But several River Market district businesses have found the rainbow route to that pot of gold a slippery proposition. Seven clothing and accessory stores have opened and closed along Markham and President Clinton Avenue since the announcement that the former president would build his library at the east end of the River Market district. Seven restaurants and a cyber coffee shop failed. Other retailers, including a guitar shop and a gallery, flopped.
It turns out that the promise of $250 million coming attraction wasn't enough to create a stable, successful shopping mecca in the present, one that would be up and running to give all those library-goers a place to shop afterward.
Despite the celebratory language that attends the River Market district's successes — a $24 million, 12-story Axciom building and its 400 employees is nothing to sniff at — there's an undercurrent of dissatisfaction. Grumblings, that that the city should have promoted the area more aggressively, addressed problems like parking, reached out to higher-spending travelers.

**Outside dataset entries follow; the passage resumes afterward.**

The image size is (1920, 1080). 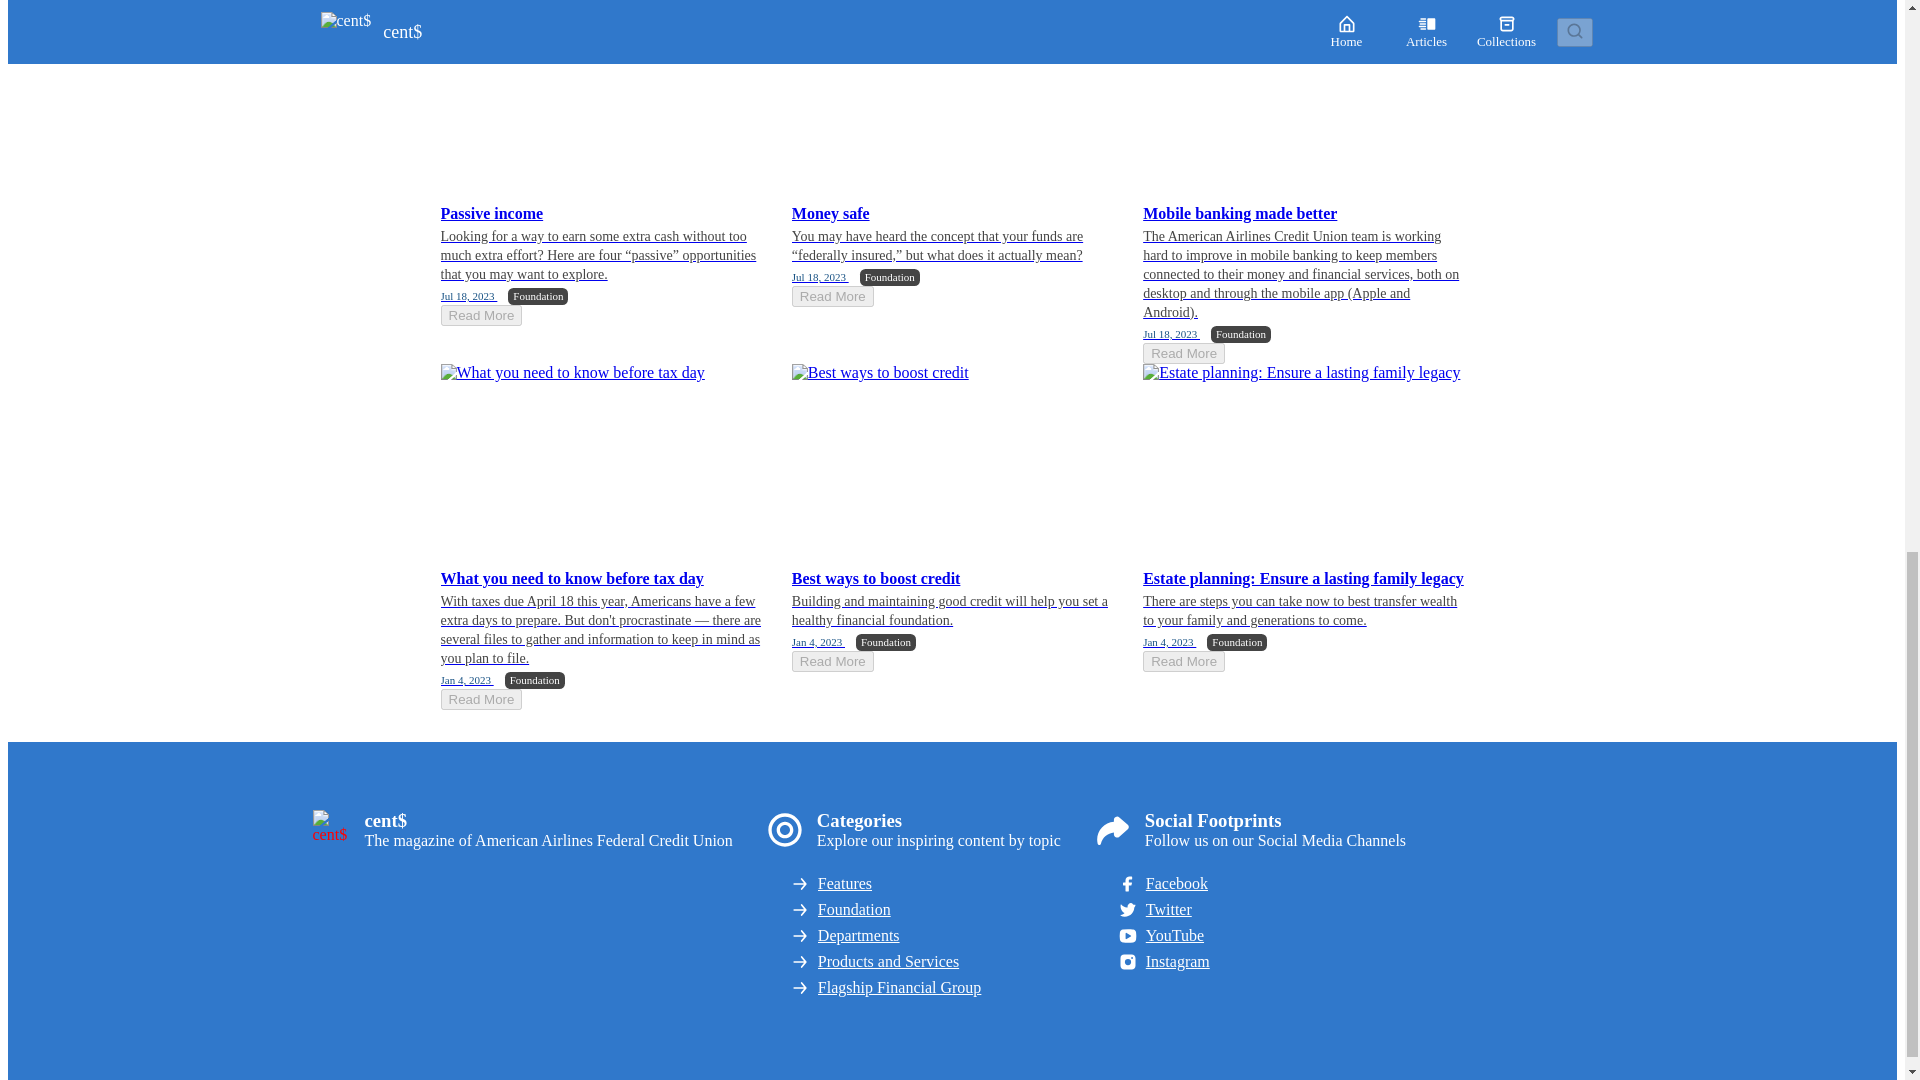 What do you see at coordinates (939, 910) in the screenshot?
I see `Foundation` at bounding box center [939, 910].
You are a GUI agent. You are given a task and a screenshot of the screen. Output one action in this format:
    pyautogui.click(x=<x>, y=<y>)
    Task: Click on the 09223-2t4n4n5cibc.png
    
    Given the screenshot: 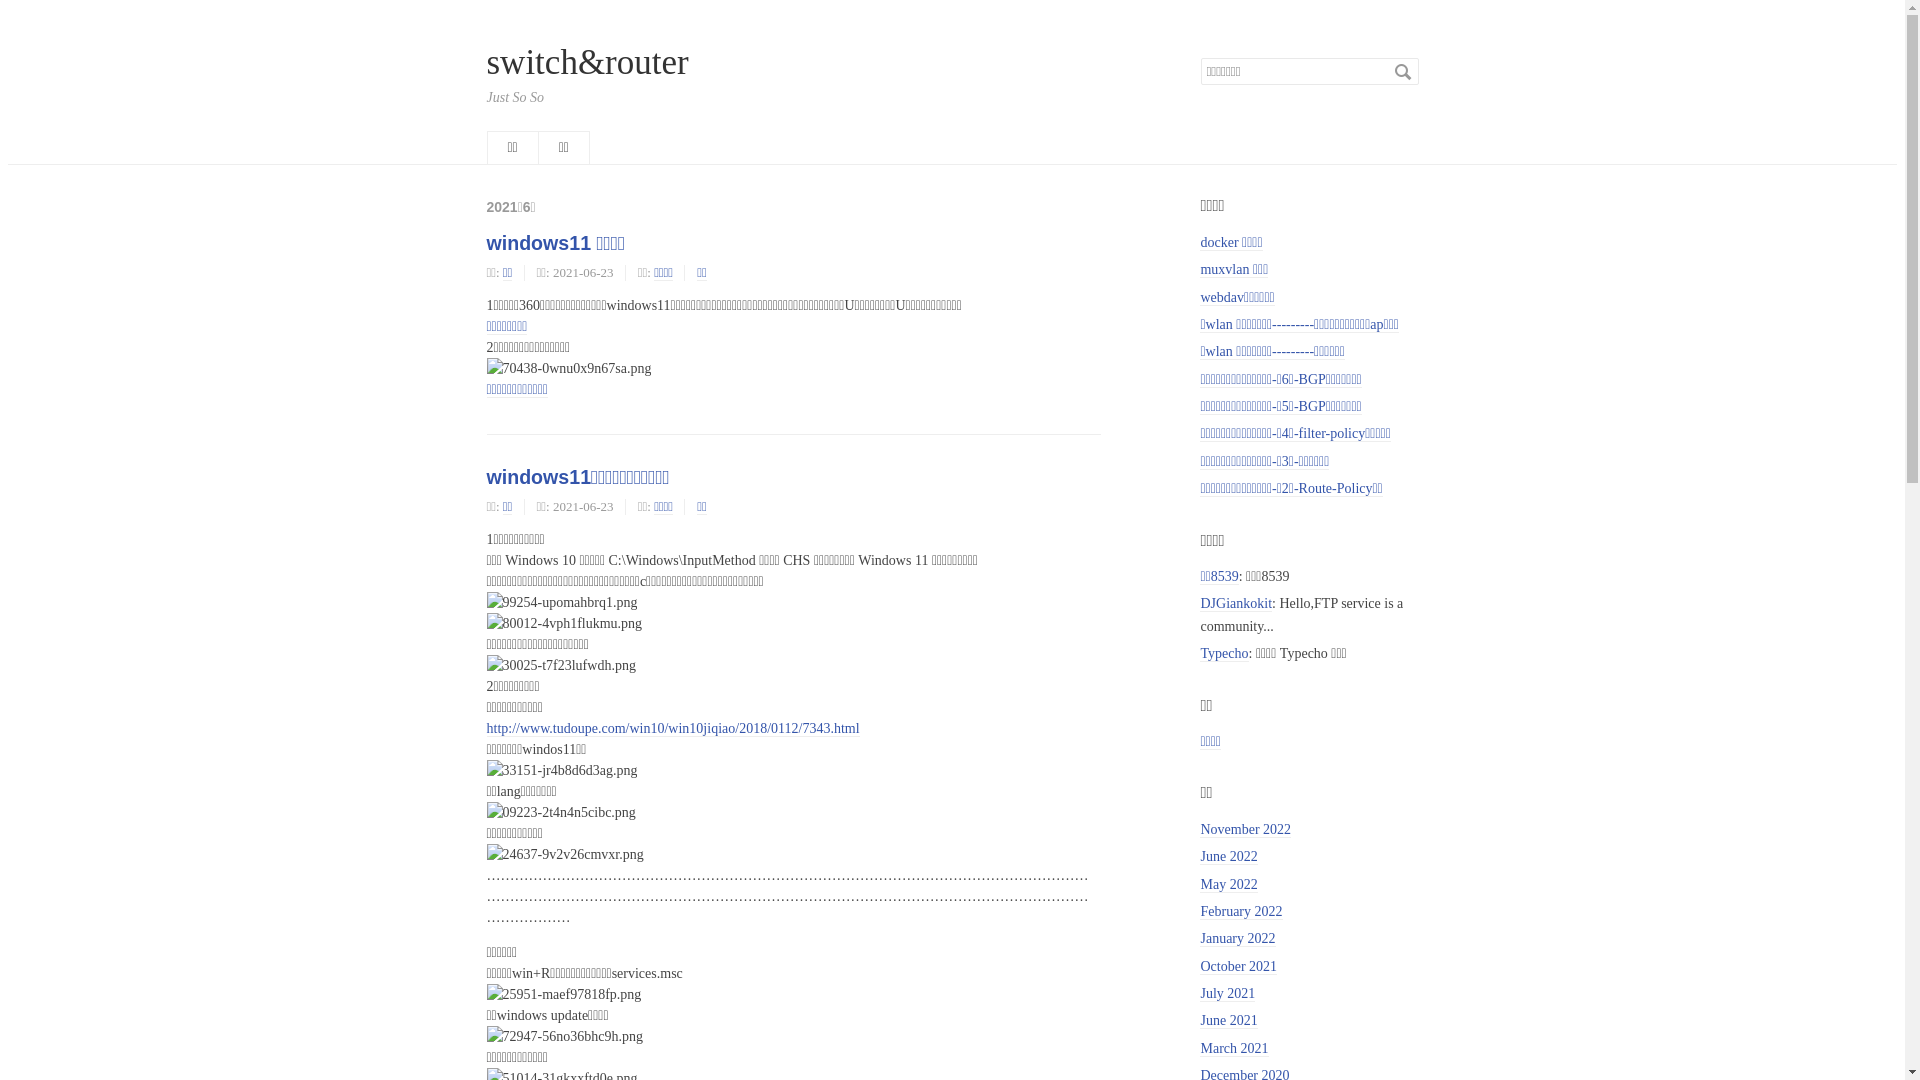 What is the action you would take?
    pyautogui.click(x=560, y=812)
    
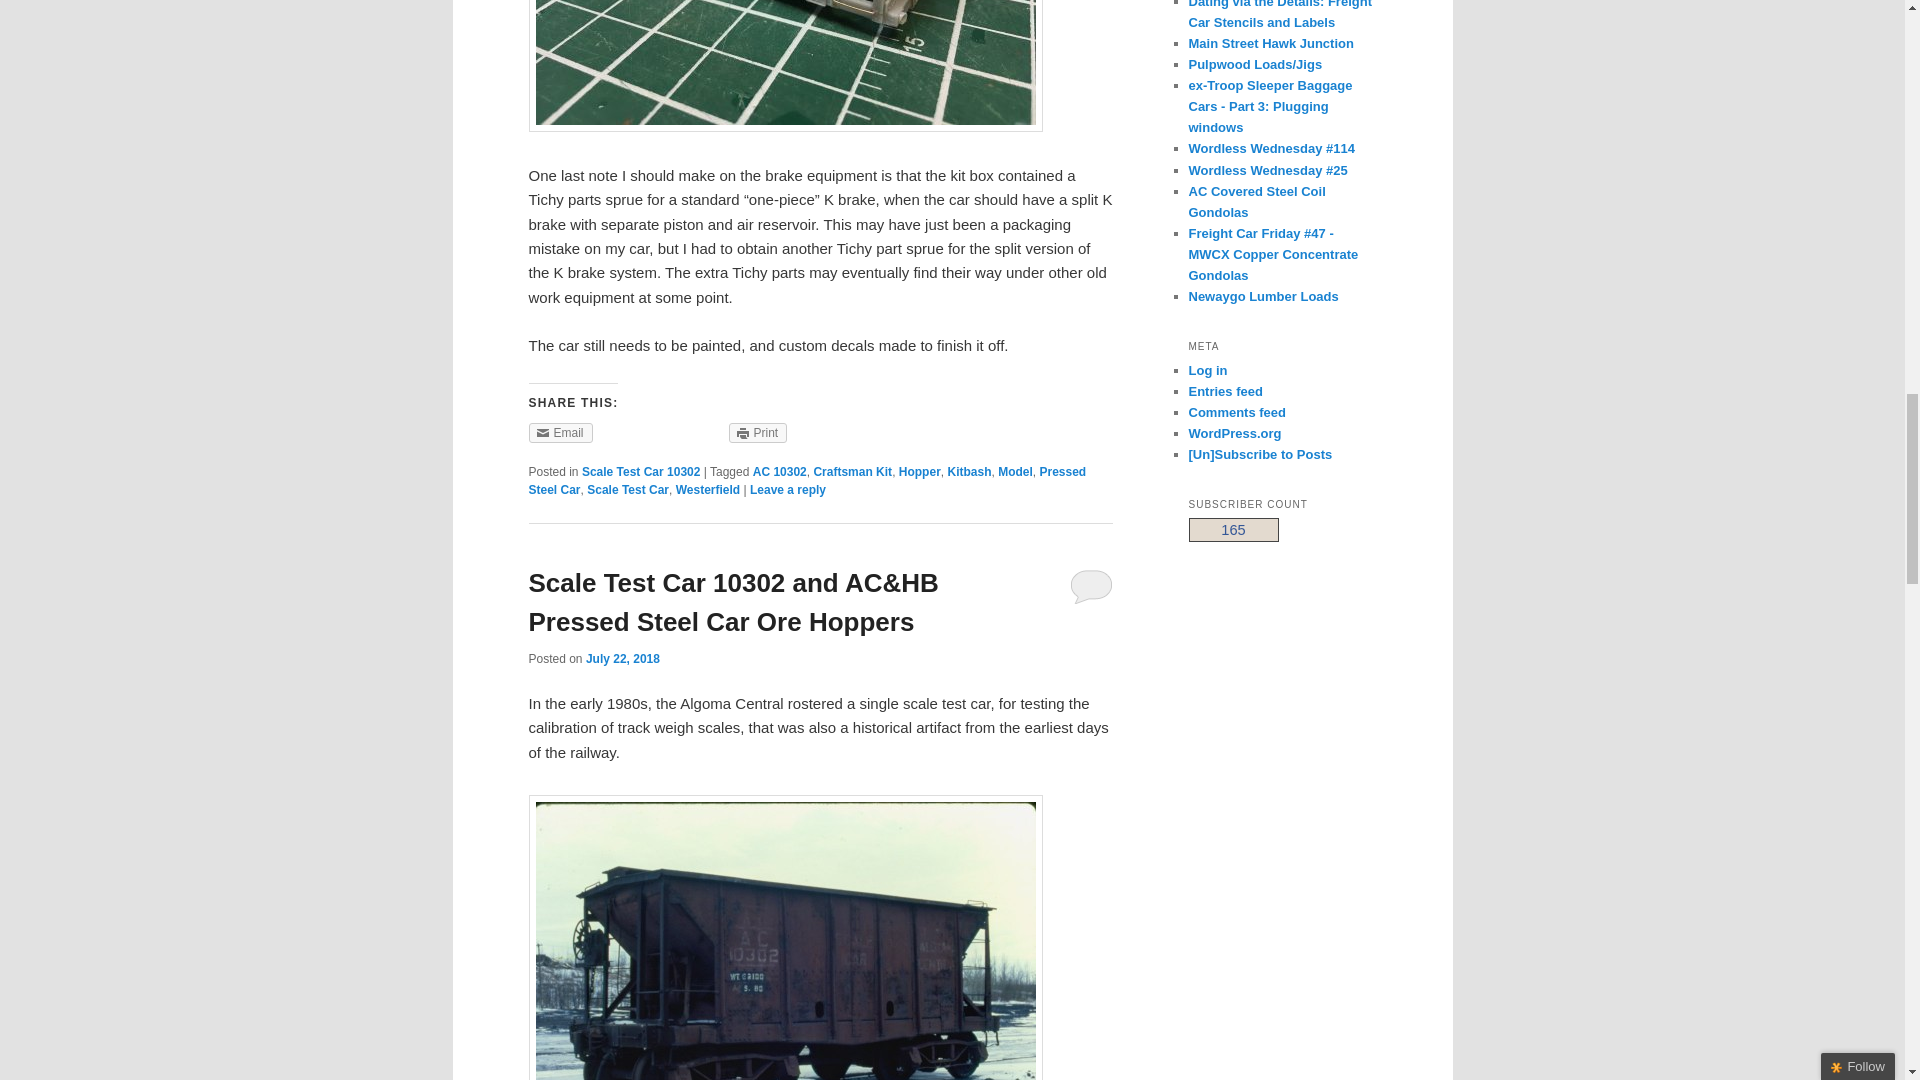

The presidential library and the new headquarters for Heifer Project International scheduled for 2005 or 2006 have done and will continue to do the city a world of good. The late 2004 debut of the Clinton Presidential Center should start of flood of visitors that Rutherford predicts will hit 300,000 by the end of 2005. Even if he's off by a few thousand, the first year is bound to swamp Little Rock in tourists of some kind. In 2006, when library visits might be expected to drop off, Heifer's Global Village and office should keep new tourists coming.
If the neighborhood around the library is still struggling, what's to keep people hanging around after they've seen the exhibits? There's got to be more than one log on the fire to generate flames and heat.
Rutherford's a little anxious. "We've got a chance to take this city to a higher level. It's a mistake to just sit back and wait until the library and Heifer" projects are built, he says. He wants to see national conventions booked, leisure travel promoted, blips made on the radar screen of the tour bus market. He's not so sure the Little Rock Convention and Visitors Bureau is up to snuff yet.
On a trip to Memphis recently, Rutherford learned that that city has 1 million international visitors yearly. Graceland, the home of Elvis, gets 180,000 of those international visitors (and tons of other visitors.) The charismatic President Clinton's Secret Service name was Elvis — isn't it possible his library will have the same attraction? So what are we doing to promote national and international interest in coming to Little Rock?
The Convention and Visitors Bureau says it's been working hard for the past year to build convention business around the library. But, says new bureau marketing officer Dennis O'Byrne, "you've got to crawl before you walk." To sell the Clinton library, he said, meeting planners had to be sure that it would be open when it said it would be open. That hotel rooms yet unbuilt would be available.
O'Byrne is excited about the future of Little Rock as a tourist destination. The presidential library and Heifer's headquarters "will be transformational" for the city's business, he said. They'll give the city, whose largest hotel has only 450 rooms, the competitive edge it needs to draw sizable conventions that otherwise keep their attendees under one roof, O'Byrne said.